Enable external connection to the nethserver LDAP directory for GLPI integration

glpi
v7
activedirectory

(Rene Ferreira) #1

NethServer Version: NethServer release 7.3.1611
Module: LDAP Integration

I want to do LDAP integration between GLPI and nethserver AD users.

After some research I saw that by default nethserver only accepts anonymous external connections, but when it is anonymous it does not find the users registered in Nethserver.

How do I enable external connections to nethserver AD?

The GLPI needs to connect to the nethserver and read the registered users and then do the import. But he does not accept the connection because he is of an external service.


(Michael Träumner) #2

Have you a link for me, I can’t find, perhaps there is some information that helps me to help you.

To your screenshot: What is about the BaseDN and the connection filter, I think LDAP can’t know where to search without it.
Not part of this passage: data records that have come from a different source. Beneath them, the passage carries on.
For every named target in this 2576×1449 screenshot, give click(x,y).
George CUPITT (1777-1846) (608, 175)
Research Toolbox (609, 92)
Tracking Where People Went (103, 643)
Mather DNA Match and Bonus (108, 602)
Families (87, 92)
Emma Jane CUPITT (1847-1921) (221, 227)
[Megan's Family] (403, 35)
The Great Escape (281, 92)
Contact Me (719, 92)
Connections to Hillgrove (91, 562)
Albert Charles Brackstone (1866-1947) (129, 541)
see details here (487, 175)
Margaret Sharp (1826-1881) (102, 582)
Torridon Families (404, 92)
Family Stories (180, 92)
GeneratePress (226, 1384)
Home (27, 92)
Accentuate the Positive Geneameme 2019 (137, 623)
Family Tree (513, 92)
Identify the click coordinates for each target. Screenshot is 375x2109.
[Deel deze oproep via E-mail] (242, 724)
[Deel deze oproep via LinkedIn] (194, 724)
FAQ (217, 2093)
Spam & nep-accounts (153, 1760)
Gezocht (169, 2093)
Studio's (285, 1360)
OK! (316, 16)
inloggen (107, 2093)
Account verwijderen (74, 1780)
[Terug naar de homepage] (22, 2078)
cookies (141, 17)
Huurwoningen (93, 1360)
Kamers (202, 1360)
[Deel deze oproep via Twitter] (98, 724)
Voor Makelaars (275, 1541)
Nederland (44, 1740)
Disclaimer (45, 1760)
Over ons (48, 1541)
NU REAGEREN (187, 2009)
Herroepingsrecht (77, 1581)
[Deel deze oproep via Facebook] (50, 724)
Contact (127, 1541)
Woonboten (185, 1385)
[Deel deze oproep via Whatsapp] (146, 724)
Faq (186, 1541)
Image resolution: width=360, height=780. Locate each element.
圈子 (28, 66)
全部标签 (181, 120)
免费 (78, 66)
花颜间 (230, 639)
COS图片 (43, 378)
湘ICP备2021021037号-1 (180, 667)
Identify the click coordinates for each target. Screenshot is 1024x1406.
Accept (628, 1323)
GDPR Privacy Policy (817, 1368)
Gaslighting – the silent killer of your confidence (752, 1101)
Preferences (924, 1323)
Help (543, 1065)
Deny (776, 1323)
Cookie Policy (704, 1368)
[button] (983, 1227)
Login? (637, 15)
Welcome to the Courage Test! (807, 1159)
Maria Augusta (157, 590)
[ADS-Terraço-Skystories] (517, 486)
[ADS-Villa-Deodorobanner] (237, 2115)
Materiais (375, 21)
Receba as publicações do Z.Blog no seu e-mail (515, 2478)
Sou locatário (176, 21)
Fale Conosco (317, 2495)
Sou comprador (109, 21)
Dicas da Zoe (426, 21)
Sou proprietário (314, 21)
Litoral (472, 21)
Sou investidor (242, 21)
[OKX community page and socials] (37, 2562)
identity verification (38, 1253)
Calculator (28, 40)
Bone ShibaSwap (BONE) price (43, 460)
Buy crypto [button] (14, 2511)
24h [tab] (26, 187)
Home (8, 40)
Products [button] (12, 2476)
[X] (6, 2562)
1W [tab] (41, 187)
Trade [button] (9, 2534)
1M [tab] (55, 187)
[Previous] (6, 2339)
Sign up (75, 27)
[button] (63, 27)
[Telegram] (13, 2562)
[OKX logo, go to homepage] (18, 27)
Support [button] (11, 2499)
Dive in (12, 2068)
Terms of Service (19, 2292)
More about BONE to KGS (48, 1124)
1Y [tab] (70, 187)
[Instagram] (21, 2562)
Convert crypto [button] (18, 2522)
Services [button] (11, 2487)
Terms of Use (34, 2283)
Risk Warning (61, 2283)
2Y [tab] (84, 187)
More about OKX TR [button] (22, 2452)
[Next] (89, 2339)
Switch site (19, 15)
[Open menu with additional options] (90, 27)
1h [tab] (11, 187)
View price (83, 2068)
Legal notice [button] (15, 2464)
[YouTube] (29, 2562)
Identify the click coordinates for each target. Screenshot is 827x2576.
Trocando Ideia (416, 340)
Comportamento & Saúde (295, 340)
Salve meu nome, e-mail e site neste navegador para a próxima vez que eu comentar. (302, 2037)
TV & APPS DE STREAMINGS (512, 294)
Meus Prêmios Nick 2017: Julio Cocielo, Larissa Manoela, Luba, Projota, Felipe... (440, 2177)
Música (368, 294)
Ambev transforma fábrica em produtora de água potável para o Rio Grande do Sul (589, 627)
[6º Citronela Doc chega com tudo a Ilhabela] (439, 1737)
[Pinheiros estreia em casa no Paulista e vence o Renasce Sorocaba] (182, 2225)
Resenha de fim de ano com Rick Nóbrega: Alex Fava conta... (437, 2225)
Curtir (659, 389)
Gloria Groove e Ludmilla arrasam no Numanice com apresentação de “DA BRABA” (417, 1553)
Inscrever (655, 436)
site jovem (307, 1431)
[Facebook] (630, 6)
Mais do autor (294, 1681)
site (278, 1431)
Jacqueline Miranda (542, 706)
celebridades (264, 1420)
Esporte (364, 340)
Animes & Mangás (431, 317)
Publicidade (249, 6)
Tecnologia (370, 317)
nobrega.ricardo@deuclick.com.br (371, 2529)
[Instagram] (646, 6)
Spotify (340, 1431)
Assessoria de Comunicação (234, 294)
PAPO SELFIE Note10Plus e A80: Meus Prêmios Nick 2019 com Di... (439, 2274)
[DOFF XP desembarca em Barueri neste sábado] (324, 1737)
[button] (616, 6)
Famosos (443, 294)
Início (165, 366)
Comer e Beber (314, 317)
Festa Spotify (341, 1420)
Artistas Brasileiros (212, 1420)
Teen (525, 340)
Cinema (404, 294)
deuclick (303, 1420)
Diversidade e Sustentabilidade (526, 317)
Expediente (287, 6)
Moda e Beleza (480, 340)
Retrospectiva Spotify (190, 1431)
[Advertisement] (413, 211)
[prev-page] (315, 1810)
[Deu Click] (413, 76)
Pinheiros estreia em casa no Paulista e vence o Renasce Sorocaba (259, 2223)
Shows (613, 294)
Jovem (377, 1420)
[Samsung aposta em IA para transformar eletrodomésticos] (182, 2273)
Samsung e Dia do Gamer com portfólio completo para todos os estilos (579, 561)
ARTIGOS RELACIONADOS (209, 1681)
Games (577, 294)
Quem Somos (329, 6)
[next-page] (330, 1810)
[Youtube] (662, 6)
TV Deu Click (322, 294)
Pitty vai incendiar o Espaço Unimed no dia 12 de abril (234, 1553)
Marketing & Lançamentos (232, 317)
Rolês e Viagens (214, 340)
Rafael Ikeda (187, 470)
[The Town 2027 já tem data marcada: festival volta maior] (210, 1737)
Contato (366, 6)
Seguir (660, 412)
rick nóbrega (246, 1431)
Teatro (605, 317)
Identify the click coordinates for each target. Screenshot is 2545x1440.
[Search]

Also I’ve found something about setting ldap connection in smb.conf:

https://ubuntuforums.org/showthread.php?t=1767283

What you can also try is a VPN tunnel between the two servers. So it’s internal not external and it’s much safer.


(Michael) #3

Hi

I had the same problem

first thing ssh to your NethServer installation

run the following command:
account-provider-test dump

you will get something like this
"BindDN" : "ldapservice@AD.EXAMPLE.COM", "LdapURI" : "ldaps://ad.example.com", "DiscoverDcType" : "dns", "StartTls" : "", "port" : 636, "host" : "ad.example.com", "isAD" : "1", "isLdap" : "", "UserDN" : "dc=ad,dc=example,dc=com", "GroupDN" : "dc=ad,dc=example,dc=com", "BindPassword" : "9874FGG90384KJGgg", "BaseDN" : "dc=ad,dc=example,dc=com", "LdapUriDn" : "ldap:///dc%3Dad%2Cdc%3Dexample%2Cdc%3Dcom"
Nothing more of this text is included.